Publié le 12 mai 2014

La mention de « sursis à statuer » est possible et doit être visible dans le certificat d’urbanisme. Toutefois, ce certificat peut être illégal si cette mention n’y figure pas.

Avant la réforme des autorisations opérée en 2007, le Conseil d’État considérait que si le certificat d’urbanisme n’avait pas fait mention de la possibilité d’un « sursis à statuer », l’administration ne pouvait donc pas légalement s’opposer à une demande ultérieure de Permis de Construire (1).

Ce que disent les textes
Dans les dispositions de l’article L. 410-1 du Code de l’Urbanisme et conformément à l’arrêt du 3 Avril 2014, une cristallisation des règles et du régime des taxes applicables à la date de la délivrance du certificat d’urbanisme est faisable.
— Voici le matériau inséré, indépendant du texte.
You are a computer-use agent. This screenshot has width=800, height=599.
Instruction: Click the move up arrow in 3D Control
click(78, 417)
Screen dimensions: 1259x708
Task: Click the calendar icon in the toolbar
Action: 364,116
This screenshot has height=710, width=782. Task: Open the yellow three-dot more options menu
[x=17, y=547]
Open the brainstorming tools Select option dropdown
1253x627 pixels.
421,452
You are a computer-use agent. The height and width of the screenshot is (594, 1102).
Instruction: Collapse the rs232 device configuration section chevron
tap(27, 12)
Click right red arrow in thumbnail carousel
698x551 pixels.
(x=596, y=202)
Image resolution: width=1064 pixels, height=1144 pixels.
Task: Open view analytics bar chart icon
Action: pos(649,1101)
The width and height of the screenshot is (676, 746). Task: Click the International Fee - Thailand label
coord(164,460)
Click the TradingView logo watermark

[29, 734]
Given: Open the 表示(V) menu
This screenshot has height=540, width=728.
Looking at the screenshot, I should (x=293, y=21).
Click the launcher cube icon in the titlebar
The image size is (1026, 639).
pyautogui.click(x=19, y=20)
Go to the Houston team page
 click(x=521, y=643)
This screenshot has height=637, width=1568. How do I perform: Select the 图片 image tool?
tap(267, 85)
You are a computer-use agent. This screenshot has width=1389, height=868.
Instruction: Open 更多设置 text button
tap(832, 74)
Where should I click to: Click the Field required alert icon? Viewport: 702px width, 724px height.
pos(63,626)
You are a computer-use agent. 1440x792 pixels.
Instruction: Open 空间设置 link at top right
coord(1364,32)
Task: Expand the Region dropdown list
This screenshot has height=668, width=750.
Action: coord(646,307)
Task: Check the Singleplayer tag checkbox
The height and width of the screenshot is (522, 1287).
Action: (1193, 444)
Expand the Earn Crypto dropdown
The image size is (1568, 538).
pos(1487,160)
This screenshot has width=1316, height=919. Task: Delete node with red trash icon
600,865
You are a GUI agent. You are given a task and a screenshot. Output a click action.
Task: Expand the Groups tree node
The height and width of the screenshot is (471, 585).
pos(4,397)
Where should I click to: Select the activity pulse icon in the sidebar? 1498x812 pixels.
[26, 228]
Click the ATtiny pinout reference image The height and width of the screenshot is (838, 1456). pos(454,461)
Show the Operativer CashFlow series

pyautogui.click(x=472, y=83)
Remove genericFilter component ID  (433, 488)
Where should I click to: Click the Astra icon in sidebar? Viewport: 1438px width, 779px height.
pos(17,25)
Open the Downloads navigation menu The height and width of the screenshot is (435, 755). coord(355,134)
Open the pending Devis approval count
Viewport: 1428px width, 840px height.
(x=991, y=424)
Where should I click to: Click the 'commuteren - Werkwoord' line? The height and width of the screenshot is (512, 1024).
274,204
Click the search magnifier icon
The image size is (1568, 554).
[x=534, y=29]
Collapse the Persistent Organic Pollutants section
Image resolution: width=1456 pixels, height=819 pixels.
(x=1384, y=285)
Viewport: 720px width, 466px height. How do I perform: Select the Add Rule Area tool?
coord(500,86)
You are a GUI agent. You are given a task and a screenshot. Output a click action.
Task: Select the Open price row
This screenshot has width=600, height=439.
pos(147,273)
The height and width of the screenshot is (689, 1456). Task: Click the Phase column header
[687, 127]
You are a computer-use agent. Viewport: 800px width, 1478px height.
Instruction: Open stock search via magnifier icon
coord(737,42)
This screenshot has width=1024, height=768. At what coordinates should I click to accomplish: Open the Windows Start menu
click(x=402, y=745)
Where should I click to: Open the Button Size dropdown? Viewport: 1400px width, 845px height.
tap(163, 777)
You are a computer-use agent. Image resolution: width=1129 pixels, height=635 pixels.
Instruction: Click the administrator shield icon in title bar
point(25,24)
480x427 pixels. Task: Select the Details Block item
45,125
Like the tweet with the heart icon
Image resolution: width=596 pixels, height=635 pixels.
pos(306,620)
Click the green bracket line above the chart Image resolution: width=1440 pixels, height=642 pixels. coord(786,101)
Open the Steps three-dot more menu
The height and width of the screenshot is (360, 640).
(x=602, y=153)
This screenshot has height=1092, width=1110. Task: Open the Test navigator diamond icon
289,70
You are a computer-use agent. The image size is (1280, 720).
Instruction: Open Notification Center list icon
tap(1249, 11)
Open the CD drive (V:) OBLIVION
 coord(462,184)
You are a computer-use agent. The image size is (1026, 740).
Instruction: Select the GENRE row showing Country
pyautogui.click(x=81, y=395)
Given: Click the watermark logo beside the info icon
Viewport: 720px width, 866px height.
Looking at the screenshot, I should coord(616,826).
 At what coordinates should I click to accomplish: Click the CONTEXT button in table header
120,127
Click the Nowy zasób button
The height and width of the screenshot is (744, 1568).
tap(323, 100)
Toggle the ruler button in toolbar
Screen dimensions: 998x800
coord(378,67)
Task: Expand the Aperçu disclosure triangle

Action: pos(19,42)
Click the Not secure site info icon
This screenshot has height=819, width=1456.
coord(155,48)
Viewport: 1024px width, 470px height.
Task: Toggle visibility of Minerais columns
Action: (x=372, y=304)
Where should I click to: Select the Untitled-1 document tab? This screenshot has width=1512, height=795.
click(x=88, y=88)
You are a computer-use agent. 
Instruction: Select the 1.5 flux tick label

Le Code de l’Urbanisme ne prend donc plus en compte les mentions du certificat.
Ainsi, le titulaire de ce certificat dispose d’un droit à voir sa demande d’autorisation ou sa déclaration préalable examinée au regard des règles d’urbanisme applicables à cette date.

En application
La circonstance qu’un certificat d’urbanisme positif ait été délivré sans indiquer, à tort, qu’un sursis à statuer pouvait être opposé, ne fait pas obstacle à ce que le Maire oppose un tel sursis à la demande de permis de construire ou à une déclaration préalable (2).

Certaines juridictions se sont d’ailleurs déjà prononcées favorables à cette application (3).

Le Tribunal Administratif qui censure le sursis s’est opposé à une déclaration préalable de division de terrain au motif que le certificat d’urbanisme précédemment délivré ne faisait pas mention de l’existence d’une telle possibilité relève alors d’une erreur de droit.

Quel risque pour le certificat d’urbanisme ?
En vertu des articles L. 410-1 (alinéa 5) et A. 410-4 (alinéa 6) du Code de l’Urbanisme, l’oubli de la mention est de nature à constituer un motif d’illégalité de ce certificat.

1) CE, 6 juill. 1994, n° 122470 CAA Douai, 1re ch., 13 mai 2002, n° 00DA00282.
2) CE, 3 avr. 2014, n° 362735.
3) CAA Nancy, 1re ch., 16 mai 2013, n° 12NC01139.